Compared to traditional teaching methods, I think that AI-enhanced learning provides a couple of benefits. One benefit of employing AI-enhanced learning is that students can spend less time listening to boring lectures, and more time actually building and applying concepts taught in the course. With AI, it’s easier for students to quickly learn more about topics (especially with AI-enhanced web search), so teachers could potentially spend less time lecturing students and more time teaching them how to apply that knowledge. This would help students stay engaged during class. Another benefit would be that AI can help students create products faster than they could before. My main drawback is the knowledge retention, as it’s so easy to default to copying and pasting code that AI generates, and little to no learning is done through that. AI can also use coding concepts that beginner developers are unfamiliar with, and I think that also impedes real learning. That’s why I think it’s important to know that AI can’t completely replace traditional learning, but it can aid that learning.
Given the rapid rise of agentic AI development and tech giants like Microsoft investing so heavily into AI development, I think that it’ll be important for at least AI basics to be incorporated into college computer science curricula.
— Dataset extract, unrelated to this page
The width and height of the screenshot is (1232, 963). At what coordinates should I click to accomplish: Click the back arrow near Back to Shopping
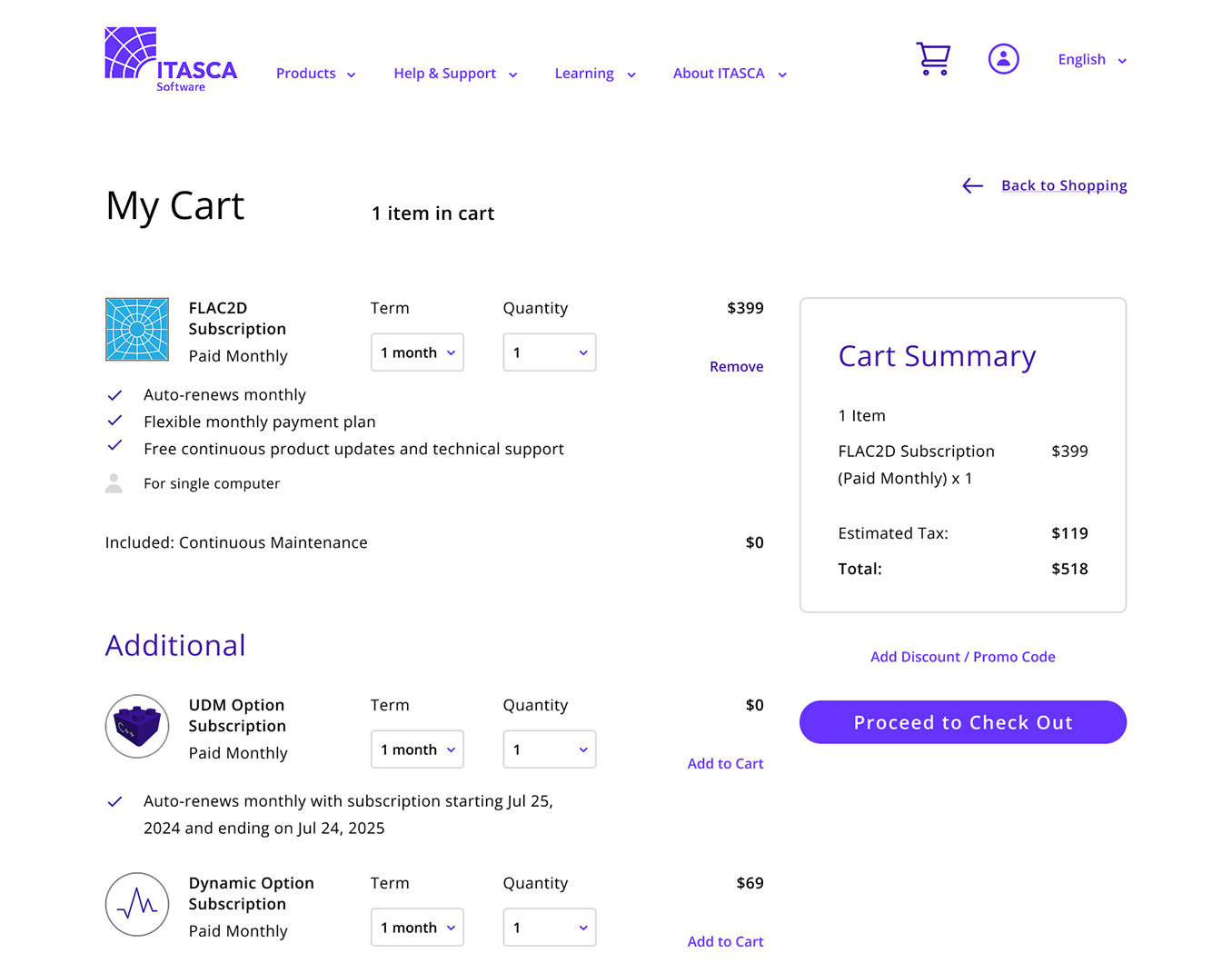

However, given that almost every compsci student will be using AI in some capacity, it’ll be a challenge to assess students’ actual knowledge on coding concepts. I’m not sure how else to combat this other than teachers giving more tests on paper.
After this semester, I found out more about how to constructively use AI when developing software. AI is helpful when it comes to debugging and resolving issues in code, explaining snippets of code, and breaking down tasks into more manageable steps. AI is not so helpful when it comes to consistently generating accurate and desirable answers, so I always must take each response with a grain of salt. In order to improve ICS314 with further integration of AI, I think that there should be a module that teaches students about responsible and ethical AI use, so that they can know how to use it in order to benefit their learning instead of hinder it (it’s really easy to hinder learning with AI). This module should probably consist of a prompt engineering tutorial, an article on the pitfalls of generative AI, and a video lecture on how to use AI responsibly in software development.